We woke up late after a cocktail-fuelled evening out Argentinian style to see our first cloudless sky of the trip. Sadly, by the time we had got our belongings together to check out of the hostel, the now-familiar grey clouds had regained their dominion over the skies and droplets of rain began to moisten our brows as we headed towards the Subte.
I`m not sure whether it was the late night or the sporadic soakings that have given me the beginnings of a good old-fashioned cold (perhaps it was a combination of the two). Suffice to say I am now sniffling and sneezing my way about the city, thankful for the spare Sudafed tablets I had packed before leaving London.
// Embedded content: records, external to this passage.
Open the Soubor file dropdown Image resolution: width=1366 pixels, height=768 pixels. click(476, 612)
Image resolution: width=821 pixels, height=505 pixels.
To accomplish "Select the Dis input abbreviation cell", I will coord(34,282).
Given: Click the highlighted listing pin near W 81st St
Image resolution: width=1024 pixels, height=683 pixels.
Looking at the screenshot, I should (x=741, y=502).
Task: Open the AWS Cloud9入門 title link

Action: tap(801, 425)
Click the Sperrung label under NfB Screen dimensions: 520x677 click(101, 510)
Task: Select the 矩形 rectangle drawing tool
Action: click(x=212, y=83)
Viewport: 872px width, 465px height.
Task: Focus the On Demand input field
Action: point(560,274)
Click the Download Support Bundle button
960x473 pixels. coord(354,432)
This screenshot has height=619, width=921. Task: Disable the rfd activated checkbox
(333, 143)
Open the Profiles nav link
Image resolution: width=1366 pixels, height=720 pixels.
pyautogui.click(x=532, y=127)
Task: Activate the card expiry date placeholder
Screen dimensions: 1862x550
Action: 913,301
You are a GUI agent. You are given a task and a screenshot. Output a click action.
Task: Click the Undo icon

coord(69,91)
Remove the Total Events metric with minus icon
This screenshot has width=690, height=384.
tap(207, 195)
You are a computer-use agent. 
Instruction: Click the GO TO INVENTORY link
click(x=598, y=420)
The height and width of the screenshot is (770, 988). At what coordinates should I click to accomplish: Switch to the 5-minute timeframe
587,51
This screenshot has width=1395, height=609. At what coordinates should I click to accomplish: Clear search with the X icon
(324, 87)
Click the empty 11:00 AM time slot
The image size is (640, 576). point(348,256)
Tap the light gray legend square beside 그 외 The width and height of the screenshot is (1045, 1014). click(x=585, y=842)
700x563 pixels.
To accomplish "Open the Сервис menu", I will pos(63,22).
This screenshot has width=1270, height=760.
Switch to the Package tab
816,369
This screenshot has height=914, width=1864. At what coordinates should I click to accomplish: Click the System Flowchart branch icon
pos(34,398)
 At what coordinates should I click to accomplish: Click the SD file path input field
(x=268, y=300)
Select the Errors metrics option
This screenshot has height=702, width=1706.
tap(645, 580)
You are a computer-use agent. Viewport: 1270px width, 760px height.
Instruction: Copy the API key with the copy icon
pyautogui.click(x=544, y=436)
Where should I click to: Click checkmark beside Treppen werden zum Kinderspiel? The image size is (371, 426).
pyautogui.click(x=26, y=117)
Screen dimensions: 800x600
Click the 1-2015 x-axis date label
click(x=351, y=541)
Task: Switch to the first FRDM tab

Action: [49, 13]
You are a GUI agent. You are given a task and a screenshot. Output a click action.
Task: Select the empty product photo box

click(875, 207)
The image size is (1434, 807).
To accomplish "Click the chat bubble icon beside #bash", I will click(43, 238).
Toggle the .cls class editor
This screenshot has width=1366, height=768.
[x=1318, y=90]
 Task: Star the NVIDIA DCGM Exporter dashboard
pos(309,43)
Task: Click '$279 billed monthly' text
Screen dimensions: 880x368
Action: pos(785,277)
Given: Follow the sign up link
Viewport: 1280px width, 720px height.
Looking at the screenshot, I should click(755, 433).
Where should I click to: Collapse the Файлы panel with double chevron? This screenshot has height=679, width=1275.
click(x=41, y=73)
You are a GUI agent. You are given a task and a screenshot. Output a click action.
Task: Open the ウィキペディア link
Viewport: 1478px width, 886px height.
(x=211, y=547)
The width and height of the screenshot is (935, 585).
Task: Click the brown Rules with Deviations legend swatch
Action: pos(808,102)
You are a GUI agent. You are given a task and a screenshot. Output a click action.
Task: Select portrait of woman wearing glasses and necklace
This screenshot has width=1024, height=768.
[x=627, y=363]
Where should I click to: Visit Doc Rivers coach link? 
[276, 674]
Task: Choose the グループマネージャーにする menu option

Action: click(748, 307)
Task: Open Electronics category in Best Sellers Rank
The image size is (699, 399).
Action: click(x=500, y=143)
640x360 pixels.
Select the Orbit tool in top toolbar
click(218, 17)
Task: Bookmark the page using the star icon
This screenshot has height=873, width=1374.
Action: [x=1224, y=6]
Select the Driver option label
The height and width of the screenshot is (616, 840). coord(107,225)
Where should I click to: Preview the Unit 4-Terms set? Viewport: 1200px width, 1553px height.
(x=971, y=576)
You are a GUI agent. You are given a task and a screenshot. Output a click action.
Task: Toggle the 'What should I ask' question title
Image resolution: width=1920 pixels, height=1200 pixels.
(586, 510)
Last night we were blessed with a very sweet and attentive tour guide in the form of Mexican born New Yorker, Brendan. He’s been living in BA for the past couple of years working in banking – he did explain exactly what he did but my eyes have a terrible habit of glazing over whenever I hear the words ‘finance’ or ‘business’. I did find it interesting to hear about how low rent is here (about £120 a month to share a flat with balcony in a good location). Needless to say the wages are comparable and since the economy crashed in 2001, all but the very rich have had to struggle financially and the distribution of income is still very uneven.
The streets of Buenos Aires convey the country’s economic history perfectly. The tree-lined avenues of majestic appartment blocks are impressive and speak of great former wealth but are now in a state of disrepair, with some empty and neglected. Everywhere is well planted though, and this goes some way to combatting the constant stream of cars and buses that pollute the air with both noise and fumes.
The Jacaranda trees lining the streets truly are lovely – some have tall thick stems with fronded leaves and the most beautiful pink flowers, others have similar leaves but then the occasional most vibrant blue blossom. Then there is the Umbu tree – huge trees with the most enormously bulbous, sinuous root system.
The people here are so friendly (hostel staff excluded) and the city feels very safe – I feel much safer here than in London in fact. No gangs of teens hanging out on corners or drug-fuelled drunkards lurching about. The late night cafe culture means that the streets are always busy and there’s always a cafe you can pop into en route to your destination.
I`ve thoroughly enjoyed this beginning to our journey and would definitely recommend it to anyone tempted to visit. Check out San Telmo, Palermo, Recoleta, the wine and those empanadas if you do!
Next stop Cordoba and the eco-village.

Eating BA style… March 7, 2008

Posted by andeandaremos in Argentina, English, photos.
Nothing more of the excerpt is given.